_RECORD EXCERPTS_
[Start of Attachment]

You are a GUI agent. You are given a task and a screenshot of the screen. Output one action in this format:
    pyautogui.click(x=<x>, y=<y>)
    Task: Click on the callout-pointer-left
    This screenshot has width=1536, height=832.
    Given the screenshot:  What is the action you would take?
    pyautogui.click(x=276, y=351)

[End of Attachment]

_EXERCISE DETAILS_
Change "GUI agent" to "screen assistant" everywhere in the material above, and give all of the material back with nothing else altered.

_RESULT FOR THIS TASK_
You are a screen assistant. You are given a task and a screenshot of the screen. Output one action in this format:
    pyautogui.click(x=<x>, y=<y>)
    Task: Click on the callout-pointer-left
    This screenshot has width=1536, height=832.
    Given the screenshot:  What is the action you would take?
    pyautogui.click(x=276, y=351)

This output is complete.